──────── Material provided ────────

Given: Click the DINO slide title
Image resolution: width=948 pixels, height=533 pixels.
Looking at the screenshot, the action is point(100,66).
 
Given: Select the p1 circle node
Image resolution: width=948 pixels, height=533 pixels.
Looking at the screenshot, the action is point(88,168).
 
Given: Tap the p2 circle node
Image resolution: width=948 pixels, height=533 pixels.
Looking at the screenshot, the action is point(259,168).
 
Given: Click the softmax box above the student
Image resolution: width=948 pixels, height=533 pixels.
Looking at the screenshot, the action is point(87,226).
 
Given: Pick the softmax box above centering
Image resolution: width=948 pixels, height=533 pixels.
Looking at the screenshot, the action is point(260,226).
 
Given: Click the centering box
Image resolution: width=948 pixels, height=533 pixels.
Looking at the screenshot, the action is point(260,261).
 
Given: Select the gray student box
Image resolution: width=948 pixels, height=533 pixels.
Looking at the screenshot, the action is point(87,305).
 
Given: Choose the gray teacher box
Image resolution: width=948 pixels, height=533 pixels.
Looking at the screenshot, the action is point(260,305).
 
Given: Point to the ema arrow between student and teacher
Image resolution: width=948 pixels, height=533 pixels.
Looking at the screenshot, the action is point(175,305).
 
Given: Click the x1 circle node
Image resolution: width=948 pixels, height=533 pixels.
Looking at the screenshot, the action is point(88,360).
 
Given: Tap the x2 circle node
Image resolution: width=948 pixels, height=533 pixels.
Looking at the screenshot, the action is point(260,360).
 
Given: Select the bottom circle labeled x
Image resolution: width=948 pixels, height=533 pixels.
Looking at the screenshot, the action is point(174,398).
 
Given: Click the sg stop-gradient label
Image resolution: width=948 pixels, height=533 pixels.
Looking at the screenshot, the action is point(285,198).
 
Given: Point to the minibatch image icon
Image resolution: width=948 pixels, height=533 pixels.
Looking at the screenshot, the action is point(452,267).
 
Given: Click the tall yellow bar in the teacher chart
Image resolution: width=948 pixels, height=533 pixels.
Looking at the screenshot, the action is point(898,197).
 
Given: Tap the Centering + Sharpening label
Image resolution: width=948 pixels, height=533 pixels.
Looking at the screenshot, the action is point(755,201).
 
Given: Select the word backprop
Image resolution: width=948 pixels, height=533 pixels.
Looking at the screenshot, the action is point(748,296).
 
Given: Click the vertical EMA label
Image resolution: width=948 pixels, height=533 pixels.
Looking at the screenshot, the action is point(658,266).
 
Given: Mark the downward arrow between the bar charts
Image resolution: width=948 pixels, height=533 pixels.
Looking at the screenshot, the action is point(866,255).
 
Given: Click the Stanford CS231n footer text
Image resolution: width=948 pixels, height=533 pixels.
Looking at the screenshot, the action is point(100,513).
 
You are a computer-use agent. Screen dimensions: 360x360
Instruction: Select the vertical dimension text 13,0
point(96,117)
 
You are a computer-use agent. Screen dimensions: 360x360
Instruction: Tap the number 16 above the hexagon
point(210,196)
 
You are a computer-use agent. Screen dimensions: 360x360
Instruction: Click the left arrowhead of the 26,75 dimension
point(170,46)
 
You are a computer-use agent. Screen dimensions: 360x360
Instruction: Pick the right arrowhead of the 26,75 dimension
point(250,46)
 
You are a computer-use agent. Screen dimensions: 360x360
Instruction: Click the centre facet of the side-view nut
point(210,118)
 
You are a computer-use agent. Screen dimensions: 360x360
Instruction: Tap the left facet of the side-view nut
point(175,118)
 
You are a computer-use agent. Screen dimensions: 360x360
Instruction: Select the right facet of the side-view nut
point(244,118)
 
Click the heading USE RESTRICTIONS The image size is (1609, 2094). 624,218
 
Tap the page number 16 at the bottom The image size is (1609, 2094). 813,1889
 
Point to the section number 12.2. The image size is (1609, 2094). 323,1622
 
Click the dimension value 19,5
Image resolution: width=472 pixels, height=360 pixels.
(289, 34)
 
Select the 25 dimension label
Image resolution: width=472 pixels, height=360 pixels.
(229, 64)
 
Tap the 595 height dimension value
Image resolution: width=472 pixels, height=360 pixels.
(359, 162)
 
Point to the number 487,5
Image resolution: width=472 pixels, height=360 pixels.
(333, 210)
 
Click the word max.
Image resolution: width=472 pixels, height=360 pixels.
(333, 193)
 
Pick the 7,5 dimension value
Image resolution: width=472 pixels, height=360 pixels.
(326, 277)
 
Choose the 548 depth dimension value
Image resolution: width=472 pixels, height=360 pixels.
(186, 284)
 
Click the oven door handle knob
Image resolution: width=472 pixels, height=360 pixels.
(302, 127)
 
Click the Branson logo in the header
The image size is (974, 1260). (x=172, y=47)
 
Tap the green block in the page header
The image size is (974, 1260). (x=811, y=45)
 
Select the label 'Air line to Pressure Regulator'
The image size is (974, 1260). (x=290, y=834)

────────

Your objective ->
Update the data above by replacing "Image resolution" with "Screen size" everywhere it appears. Leave everything else unchanged.

Exercise answer ->
Given: Click the DINO slide title
Screen size: width=948 pixels, height=533 pixels.
Looking at the screenshot, the action is point(100,66).
 
Given: Select the p1 circle node
Screen size: width=948 pixels, height=533 pixels.
Looking at the screenshot, the action is point(88,168).
 
Given: Tap the p2 circle node
Screen size: width=948 pixels, height=533 pixels.
Looking at the screenshot, the action is point(259,168).
 
Given: Click the softmax box above the student
Screen size: width=948 pixels, height=533 pixels.
Looking at the screenshot, the action is point(87,226).
 
Given: Pick the softmax box above centering
Screen size: width=948 pixels, height=533 pixels.
Looking at the screenshot, the action is point(260,226).
 
Given: Click the centering box
Screen size: width=948 pixels, height=533 pixels.
Looking at the screenshot, the action is point(260,261).
 
Given: Select the gray student box
Screen size: width=948 pixels, height=533 pixels.
Looking at the screenshot, the action is point(87,305).
 
Given: Choose the gray teacher box
Screen size: width=948 pixels, height=533 pixels.
Looking at the screenshot, the action is point(260,305).
 
Given: Point to the ema arrow between student and teacher
Screen size: width=948 pixels, height=533 pixels.
Looking at the screenshot, the action is point(175,305).
 
Given: Click the x1 circle node
Screen size: width=948 pixels, height=533 pixels.
Looking at the screenshot, the action is point(88,360).
 
Given: Tap the x2 circle node
Screen size: width=948 pixels, height=533 pixels.
Looking at the screenshot, the action is point(260,360).
 
Given: Select the bottom circle labeled x
Screen size: width=948 pixels, height=533 pixels.
Looking at the screenshot, the action is point(174,398).
 
Given: Click the sg stop-gradient label
Screen size: width=948 pixels, height=533 pixels.
Looking at the screenshot, the action is point(285,198).
 
Given: Point to the minibatch image icon
Screen size: width=948 pixels, height=533 pixels.
Looking at the screenshot, the action is point(452,267).
 
Given: Click the tall yellow bar in the teacher chart
Screen size: width=948 pixels, height=533 pixels.
Looking at the screenshot, the action is point(898,197).
 
Given: Tap the Centering + Sharpening label
Screen size: width=948 pixels, height=533 pixels.
Looking at the screenshot, the action is point(755,201).
 
Given: Select the word backprop
Screen size: width=948 pixels, height=533 pixels.
Looking at the screenshot, the action is point(748,296).
 
Given: Click the vertical EMA label
Screen size: width=948 pixels, height=533 pixels.
Looking at the screenshot, the action is point(658,266).
 
Given: Mark the downward arrow between the bar charts
Screen size: width=948 pixels, height=533 pixels.
Looking at the screenshot, the action is point(866,255).
 
Given: Click the Stanford CS231n footer text
Screen size: width=948 pixels, height=533 pixels.
Looking at the screenshot, the action is point(100,513).
 
You are a computer-use agent. Screen dimensions: 360x360
Instruction: Select the vertical dimension text 13,0
point(96,117)
 
You are a computer-use agent. Screen dimensions: 360x360
Instruction: Tap the number 16 above the hexagon
point(210,196)
 
You are a computer-use agent. Screen dimensions: 360x360
Instruction: Click the left arrowhead of the 26,75 dimension
point(170,46)
 
You are a computer-use agent. Screen dimensions: 360x360
Instruction: Pick the right arrowhead of the 26,75 dimension
point(250,46)
 
You are a computer-use agent. Screen dimensions: 360x360
Instruction: Click the centre facet of the side-view nut
point(210,118)
 
You are a computer-use agent. Screen dimensions: 360x360
Instruction: Tap the left facet of the side-view nut
point(175,118)
 
You are a computer-use agent. Screen dimensions: 360x360
Instruction: Select the right facet of the side-view nut
point(244,118)
 
Click the heading USE RESTRICTIONS The image size is (1609, 2094). 624,218
 
Tap the page number 16 at the bottom The image size is (1609, 2094). 813,1889
 
Point to the section number 12.2. The image size is (1609, 2094). 323,1622
 
Click the dimension value 19,5
Screen size: width=472 pixels, height=360 pixels.
(289, 34)
 
Select the 25 dimension label
Screen size: width=472 pixels, height=360 pixels.
(229, 64)
 
Tap the 595 height dimension value
Screen size: width=472 pixels, height=360 pixels.
(359, 162)
 
Point to the number 487,5
Screen size: width=472 pixels, height=360 pixels.
(333, 210)
 
Click the word max.
Screen size: width=472 pixels, height=360 pixels.
(333, 193)
 
Pick the 7,5 dimension value
Screen size: width=472 pixels, height=360 pixels.
(326, 277)
 
Choose the 548 depth dimension value
Screen size: width=472 pixels, height=360 pixels.
(186, 284)
 
Click the oven door handle knob
Screen size: width=472 pixels, height=360 pixels.
(302, 127)
 
Click the Branson logo in the header
The image size is (974, 1260). (x=172, y=47)
 
Tap the green block in the page header
The image size is (974, 1260). (x=811, y=45)
 
Select the label 'Air line to Pressure Regulator'
The image size is (974, 1260). (x=290, y=834)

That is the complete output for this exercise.